Action item: Omitting all images, give the entries that follow again exactly as they read.

━━━━━ Data records ━━━━━

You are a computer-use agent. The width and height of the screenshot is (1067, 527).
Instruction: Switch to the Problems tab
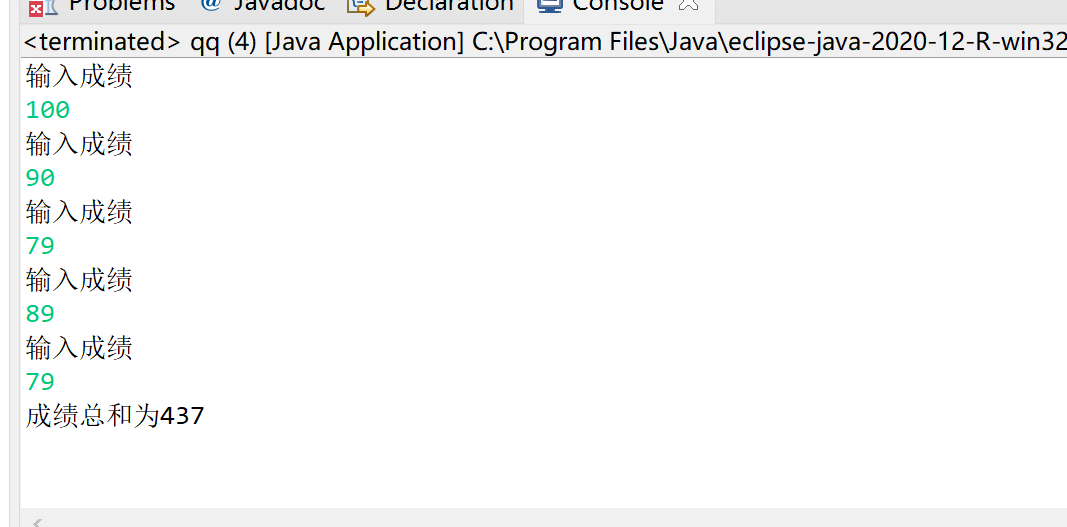coord(120,5)
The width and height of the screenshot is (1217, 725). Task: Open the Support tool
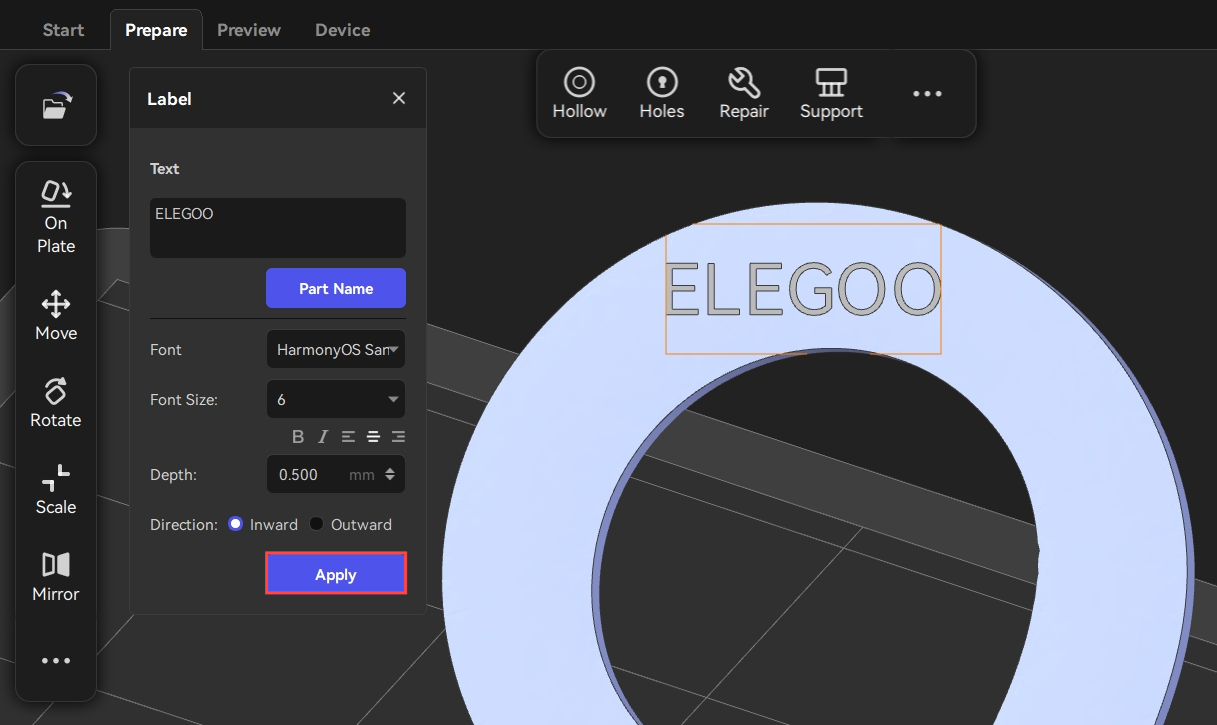[x=831, y=94]
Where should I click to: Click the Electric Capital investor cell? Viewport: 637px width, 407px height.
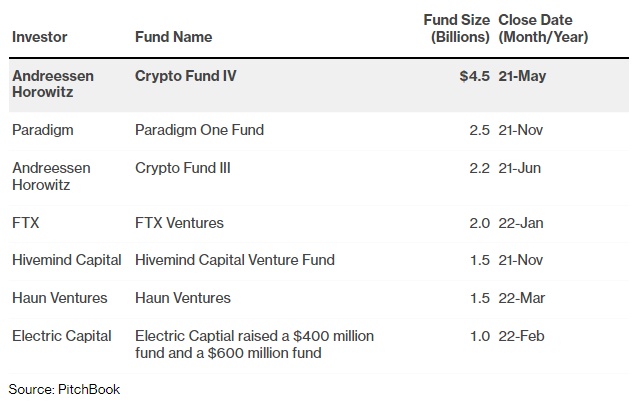pos(62,336)
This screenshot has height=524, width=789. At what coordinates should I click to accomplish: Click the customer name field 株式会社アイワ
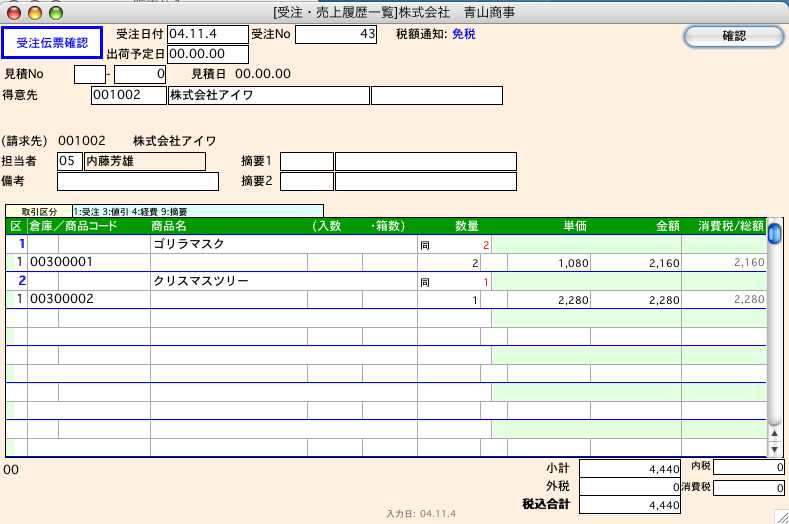point(267,96)
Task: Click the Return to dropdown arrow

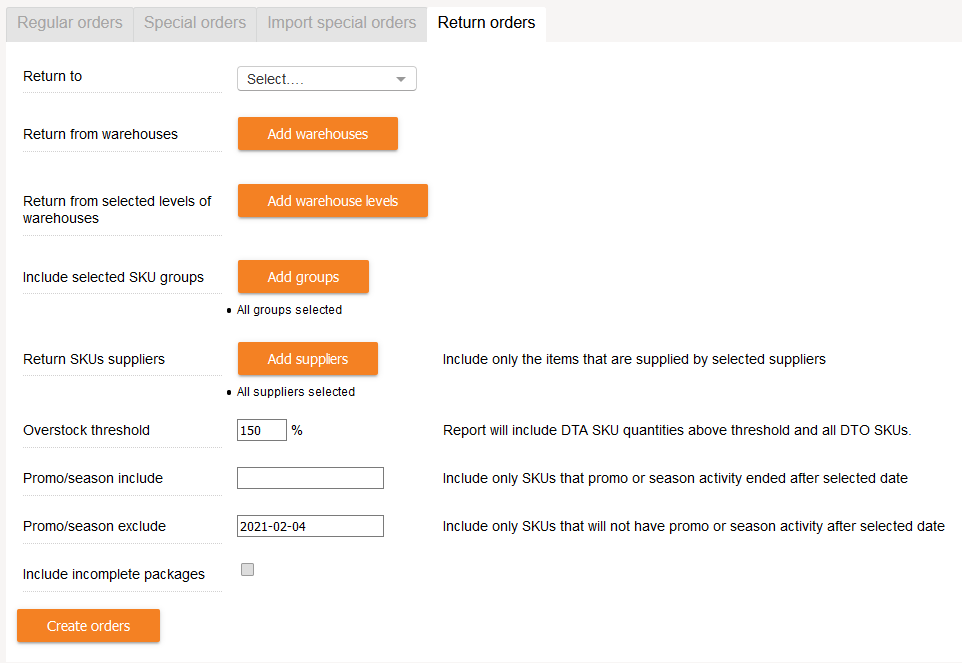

━━━━━

Answer section:
You are a computer-use agent. The width and height of the screenshot is (1067, 527).
Instruction: Switch to the Problems tab
coord(120,5)
The width and height of the screenshot is (1217, 725). Task: Open the Support tool
[x=831, y=94]
Where should I click to: Click the Electric Capital investor cell? Viewport: 637px width, 407px height.
pos(62,336)
This screenshot has height=524, width=789. At what coordinates should I click to accomplish: Click the customer name field 株式会社アイワ
point(267,96)
Task: Click the Return to dropdown arrow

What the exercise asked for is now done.